Otherwise, you can clone the biogl
repo and source it locally (to run from anywhere, you'll need to add it to your PYTHONPATH environment variable, a process that varies by OS):
git clone https://github.com/glarue/biogl.git
usage: palign [-h] [-p PARALLEL_PROCESSES] [-s] [-f OUTPUT_FORMAT]
[-o OUTPUT_NAME] [-t THREADS] [-e E_VALUE] [-A]
[--clobber_db]
[--diamond_sensitivity {sensitive,more-sensitive,very-sensitive,ultra-sensitive}]
query subject
{diamondp,diamondx,blastn,blastp,blastx,tblastn,tblastx}
Align one file against another. Any arguments not listed here will be
passed to the chosen aligner unmodified.
positional arguments:
query query file to be aligned
subject subject file to be aligned against
{diamondp,diamondx,blastn,blastp,blastx,tblastn,tblastx}
type of alignment to run
optional arguments:
-h, --help show this help message and exit
-p PARALLEL_PROCESSES, --parallel_processes PARALLEL_PROCESSES
run the alignment step using multiple parallel
processes (default: 1)
-s, --single disable parallel processing (default: False)
-f OUTPUT_FORMAT, --output_format OUTPUT_FORMAT
integer output format for alignment results
(default: 6)
-o OUTPUT_NAME, --output_name OUTPUT_NAME
filename for results (otherwise, automatic based on
input) (default: None)
-t THREADS, --threads THREADS
number of threads per process.
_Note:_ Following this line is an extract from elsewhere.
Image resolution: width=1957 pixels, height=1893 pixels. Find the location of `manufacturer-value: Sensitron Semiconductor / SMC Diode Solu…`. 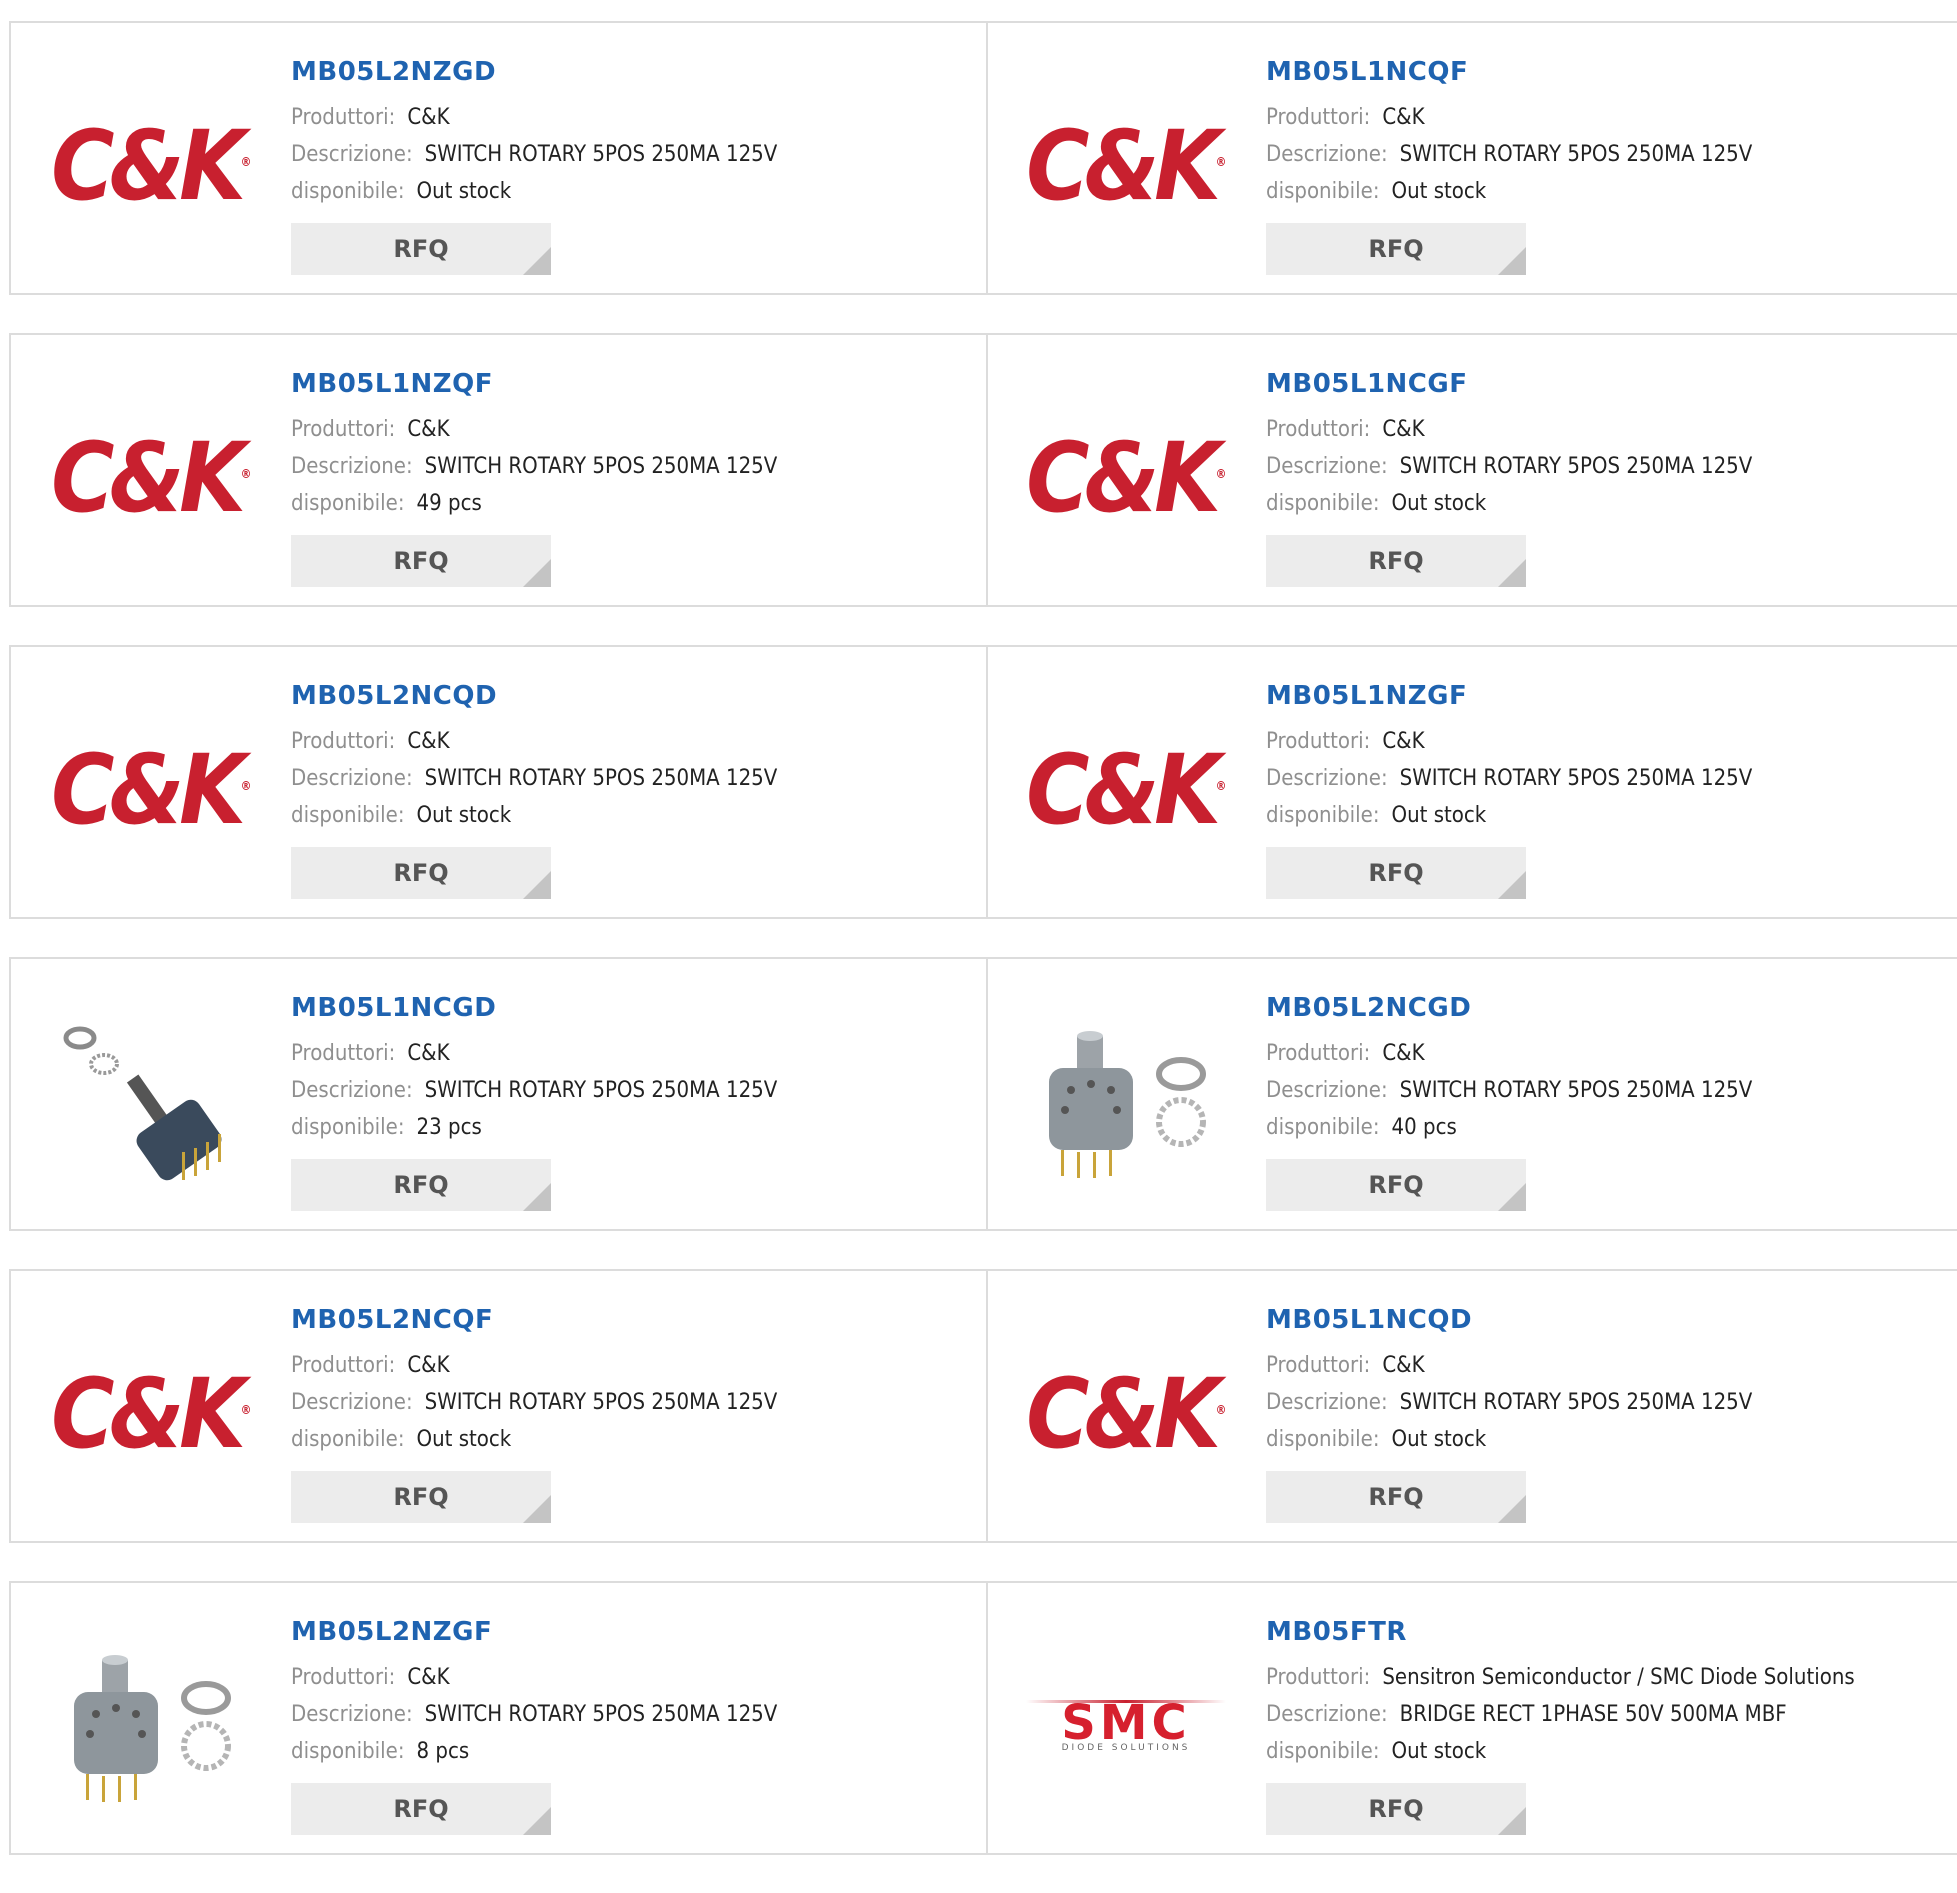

Be careful when
combining this with multiple processes! (default:
1)
-e E_VALUE, --e_value E_VALUE
e-value threshold to use for search (default:
1e-10)
-A, --no_auto_format disable helper operations that auto-format
subject/query as needed and build database if not
already present (default: False)
--clobber_db create new database even if one already exists
(default: False)
--diamond_sensitivity {sensitive,more-sensitive,very-sensitive,ultra-sensitive}
sensitivity setting for DIAMOND (default: very-
sensitive)
palign
allows for significantly faster sequence alignment (via parallelization in the case of BLAST
, and via the inherent speed of DIAMOND
), with some nice convenience functions to boot.
BLASTing files can take a long time. palign
speeds up BLAST+
searches by first breaking the query file into chunks, and then BLASTing those chunks
against the subject file in parallel.
For reasons that aren't entirely clear, this approach has significant speed gains over using the native --num_threads
argument in the modern BLAST+
suite (note that this is not true for DIAMOND; using --threads
is recommended instead of -p
in that case).
Additionally, palign
will auto-create the required database for a given BLAST run, and will format the input files to FASTA if necessary.
Alternatively, palign
can use the very fast aligner DIAMOND
instead for the equivalent of blastp
and blastx
runs.
To BLAST fileA against fileB using tblastx and 6 separate processes, simply do:
palign fileA fileB tblastx -p 6 > blast.output
This will create the BLAST database, and convert filaA and fileB to FASTA files if they aren't already before running the search.